The US Centers for Disease Control and Prevention and the Food and Drug Administration have recommended that use of the Johnson & Johnson single-dose Covid-19 vaccine be put on “pause,” pending an investigation into reports of potentially “dangerous” clots.
The news comes as J&J on Monday started delivering some 50 million doses of its vaccine to the European Union, of which Greece is to get 33,600 on Wednesday. The first batch will be followed by an additional 300,000 doses in May and another 960,000 or so the month after that.
According to the Associated Press, Johnson & Johnson is aware of the reports of “thromboembolic events,” or blood clots, but says that that no link to its vaccine had been established.
“We are aware that thromboembolic events including those with thrombocytopenia have been reported with Covid-19 vaccines,” the company said in a statement. “At present, no clear causal relationship has been established between these rare events and the Janssen Covid-19 vaccine.”

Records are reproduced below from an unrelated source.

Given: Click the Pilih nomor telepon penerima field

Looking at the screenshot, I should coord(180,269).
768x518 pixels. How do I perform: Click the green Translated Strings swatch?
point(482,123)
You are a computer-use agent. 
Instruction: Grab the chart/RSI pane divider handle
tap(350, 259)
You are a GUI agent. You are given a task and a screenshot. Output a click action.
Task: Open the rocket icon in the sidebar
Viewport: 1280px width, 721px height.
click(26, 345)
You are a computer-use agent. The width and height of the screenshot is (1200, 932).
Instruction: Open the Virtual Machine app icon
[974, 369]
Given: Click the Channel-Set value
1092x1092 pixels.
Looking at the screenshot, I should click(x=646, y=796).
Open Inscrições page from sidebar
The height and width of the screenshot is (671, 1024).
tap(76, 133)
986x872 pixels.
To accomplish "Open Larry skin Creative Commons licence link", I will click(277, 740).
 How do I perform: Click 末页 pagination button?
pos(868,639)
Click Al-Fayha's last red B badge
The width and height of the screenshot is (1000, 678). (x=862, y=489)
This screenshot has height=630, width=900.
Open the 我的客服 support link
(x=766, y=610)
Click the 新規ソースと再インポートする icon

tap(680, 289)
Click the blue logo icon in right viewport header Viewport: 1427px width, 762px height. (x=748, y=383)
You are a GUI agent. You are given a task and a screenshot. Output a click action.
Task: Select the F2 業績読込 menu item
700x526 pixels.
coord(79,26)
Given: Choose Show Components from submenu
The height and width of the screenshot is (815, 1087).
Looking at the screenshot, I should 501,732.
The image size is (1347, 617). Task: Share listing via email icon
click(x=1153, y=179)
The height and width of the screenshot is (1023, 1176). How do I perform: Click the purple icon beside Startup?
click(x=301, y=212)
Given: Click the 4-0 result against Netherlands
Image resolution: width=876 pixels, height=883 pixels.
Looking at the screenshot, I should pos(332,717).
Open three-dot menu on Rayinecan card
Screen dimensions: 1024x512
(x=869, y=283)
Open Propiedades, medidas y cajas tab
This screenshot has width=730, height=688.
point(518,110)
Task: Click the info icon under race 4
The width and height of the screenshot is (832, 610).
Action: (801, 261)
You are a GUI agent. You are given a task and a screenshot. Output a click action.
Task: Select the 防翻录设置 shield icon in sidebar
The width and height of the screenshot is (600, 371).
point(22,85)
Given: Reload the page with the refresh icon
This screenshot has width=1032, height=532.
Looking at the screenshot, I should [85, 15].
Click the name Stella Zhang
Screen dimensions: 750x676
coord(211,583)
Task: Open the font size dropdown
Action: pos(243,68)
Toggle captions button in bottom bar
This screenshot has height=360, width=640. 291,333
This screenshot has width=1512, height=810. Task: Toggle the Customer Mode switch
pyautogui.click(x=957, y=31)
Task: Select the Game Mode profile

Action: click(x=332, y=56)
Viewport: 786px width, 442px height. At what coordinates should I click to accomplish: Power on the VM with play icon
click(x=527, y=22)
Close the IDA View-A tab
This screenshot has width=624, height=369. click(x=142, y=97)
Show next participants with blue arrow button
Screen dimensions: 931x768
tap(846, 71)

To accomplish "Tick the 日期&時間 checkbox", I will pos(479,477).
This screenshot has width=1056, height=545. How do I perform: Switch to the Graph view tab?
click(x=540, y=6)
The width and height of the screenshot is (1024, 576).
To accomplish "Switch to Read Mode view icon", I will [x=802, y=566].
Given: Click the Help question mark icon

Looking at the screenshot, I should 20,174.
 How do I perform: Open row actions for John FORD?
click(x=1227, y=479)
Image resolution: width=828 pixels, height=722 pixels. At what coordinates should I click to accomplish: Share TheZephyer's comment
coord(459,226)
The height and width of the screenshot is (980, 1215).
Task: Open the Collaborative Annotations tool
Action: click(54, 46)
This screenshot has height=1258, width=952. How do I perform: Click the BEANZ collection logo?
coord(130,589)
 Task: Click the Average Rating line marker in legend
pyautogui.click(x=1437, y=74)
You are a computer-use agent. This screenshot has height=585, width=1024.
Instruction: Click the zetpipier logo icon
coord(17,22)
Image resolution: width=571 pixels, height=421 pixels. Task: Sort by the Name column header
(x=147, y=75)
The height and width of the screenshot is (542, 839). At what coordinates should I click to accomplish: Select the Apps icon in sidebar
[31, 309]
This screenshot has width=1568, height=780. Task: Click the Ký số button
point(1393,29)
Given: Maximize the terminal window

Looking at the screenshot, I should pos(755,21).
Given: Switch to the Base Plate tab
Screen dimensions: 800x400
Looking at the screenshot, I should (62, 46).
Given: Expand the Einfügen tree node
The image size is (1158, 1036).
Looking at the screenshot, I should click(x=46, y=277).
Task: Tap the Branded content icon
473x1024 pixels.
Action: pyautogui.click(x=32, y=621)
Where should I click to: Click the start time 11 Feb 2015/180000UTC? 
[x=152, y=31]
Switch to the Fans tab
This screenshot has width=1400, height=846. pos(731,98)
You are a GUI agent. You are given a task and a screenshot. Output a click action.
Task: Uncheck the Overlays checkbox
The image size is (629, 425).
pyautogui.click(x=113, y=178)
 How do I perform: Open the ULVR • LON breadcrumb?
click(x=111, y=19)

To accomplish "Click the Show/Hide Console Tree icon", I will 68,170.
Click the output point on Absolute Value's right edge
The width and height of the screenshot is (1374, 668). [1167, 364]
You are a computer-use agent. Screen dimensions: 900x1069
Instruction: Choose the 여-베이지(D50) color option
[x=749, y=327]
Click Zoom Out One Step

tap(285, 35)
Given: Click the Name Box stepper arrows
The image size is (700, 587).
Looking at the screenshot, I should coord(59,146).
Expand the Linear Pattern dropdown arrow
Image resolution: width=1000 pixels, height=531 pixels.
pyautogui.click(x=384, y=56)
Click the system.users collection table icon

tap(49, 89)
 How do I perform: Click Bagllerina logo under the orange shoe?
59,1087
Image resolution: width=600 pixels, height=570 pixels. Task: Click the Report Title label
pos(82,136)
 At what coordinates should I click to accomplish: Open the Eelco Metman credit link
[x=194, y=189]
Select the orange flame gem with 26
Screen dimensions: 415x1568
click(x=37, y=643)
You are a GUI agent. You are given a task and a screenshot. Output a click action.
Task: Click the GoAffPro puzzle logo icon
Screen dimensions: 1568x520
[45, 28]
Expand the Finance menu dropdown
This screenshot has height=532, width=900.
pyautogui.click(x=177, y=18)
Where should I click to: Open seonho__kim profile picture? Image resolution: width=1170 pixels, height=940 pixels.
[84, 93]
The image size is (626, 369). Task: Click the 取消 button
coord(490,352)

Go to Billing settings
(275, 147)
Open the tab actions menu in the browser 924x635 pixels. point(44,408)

The AP said that the CDC’s Advisory Committee on Immunization Practices will meet Wednesday to discuss the cases and the FDA has also launched an investigation into the cause of the clots and low platelet counts.
“Until that process is complete, we are recommending a pause in the use of this vaccine out of an abundance of caution,” Dr. Anne Schuchat, principal deputy director of the CDC, and Dr. Peter Marks, director of the FDA’s Center for Biologics Evaluation and Research, said in a joint statement.
Greece’s vaccination program has already suffered a small setback due to similar concerns over the AstraZeneca vaccine, which uses the same technology as the J&J shot.